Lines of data

BEGIN

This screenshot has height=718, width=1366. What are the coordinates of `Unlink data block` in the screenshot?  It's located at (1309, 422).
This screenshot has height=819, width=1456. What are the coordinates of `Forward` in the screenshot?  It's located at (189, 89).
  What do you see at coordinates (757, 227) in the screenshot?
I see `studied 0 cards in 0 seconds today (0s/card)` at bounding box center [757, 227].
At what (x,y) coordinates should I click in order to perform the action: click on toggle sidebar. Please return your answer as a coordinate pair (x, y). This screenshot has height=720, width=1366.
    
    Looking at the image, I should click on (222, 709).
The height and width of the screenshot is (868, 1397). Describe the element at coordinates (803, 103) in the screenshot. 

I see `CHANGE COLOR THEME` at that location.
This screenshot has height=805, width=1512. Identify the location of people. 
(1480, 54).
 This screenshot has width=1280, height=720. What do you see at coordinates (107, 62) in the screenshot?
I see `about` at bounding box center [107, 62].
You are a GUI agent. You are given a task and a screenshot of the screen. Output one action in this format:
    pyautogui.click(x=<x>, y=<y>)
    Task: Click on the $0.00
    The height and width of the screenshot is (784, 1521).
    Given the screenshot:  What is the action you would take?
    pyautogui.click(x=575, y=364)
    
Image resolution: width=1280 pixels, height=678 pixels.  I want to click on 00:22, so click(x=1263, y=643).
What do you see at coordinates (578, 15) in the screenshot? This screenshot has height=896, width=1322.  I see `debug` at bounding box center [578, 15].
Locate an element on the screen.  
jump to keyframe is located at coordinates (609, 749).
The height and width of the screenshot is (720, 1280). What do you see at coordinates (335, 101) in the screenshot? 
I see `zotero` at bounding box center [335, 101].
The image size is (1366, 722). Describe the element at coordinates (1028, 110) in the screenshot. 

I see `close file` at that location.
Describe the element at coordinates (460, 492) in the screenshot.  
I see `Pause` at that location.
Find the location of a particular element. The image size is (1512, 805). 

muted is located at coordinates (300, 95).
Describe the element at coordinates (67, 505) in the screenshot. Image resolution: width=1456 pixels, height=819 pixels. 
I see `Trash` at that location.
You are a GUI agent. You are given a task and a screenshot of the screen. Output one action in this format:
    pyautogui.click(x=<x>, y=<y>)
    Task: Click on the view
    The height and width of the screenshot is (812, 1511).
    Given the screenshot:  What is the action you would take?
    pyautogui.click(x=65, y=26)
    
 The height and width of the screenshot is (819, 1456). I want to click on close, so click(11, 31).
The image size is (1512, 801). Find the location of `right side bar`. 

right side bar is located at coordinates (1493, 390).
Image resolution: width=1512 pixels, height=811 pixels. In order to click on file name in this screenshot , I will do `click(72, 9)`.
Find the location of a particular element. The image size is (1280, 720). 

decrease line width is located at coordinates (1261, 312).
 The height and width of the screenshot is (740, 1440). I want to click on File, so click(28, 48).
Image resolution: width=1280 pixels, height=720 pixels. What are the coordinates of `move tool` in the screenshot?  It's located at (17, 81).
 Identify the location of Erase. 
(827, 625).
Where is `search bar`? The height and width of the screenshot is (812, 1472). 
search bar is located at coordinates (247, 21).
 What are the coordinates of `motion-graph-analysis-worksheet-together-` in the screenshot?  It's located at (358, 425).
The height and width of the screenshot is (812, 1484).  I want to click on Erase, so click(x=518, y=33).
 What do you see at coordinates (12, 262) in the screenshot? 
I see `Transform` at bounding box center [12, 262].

END

§ **TASK TO COMPLETE**
Copy the listing word for word, starting with the line that contains "The height and width of the screenshot is (812, 1484)." and going on through the end of the listing.

§ **FINAL RESULT**
The height and width of the screenshot is (812, 1484).  I want to click on Erase, so click(x=518, y=33).
 What do you see at coordinates (12, 262) in the screenshot? 
I see `Transform` at bounding box center [12, 262].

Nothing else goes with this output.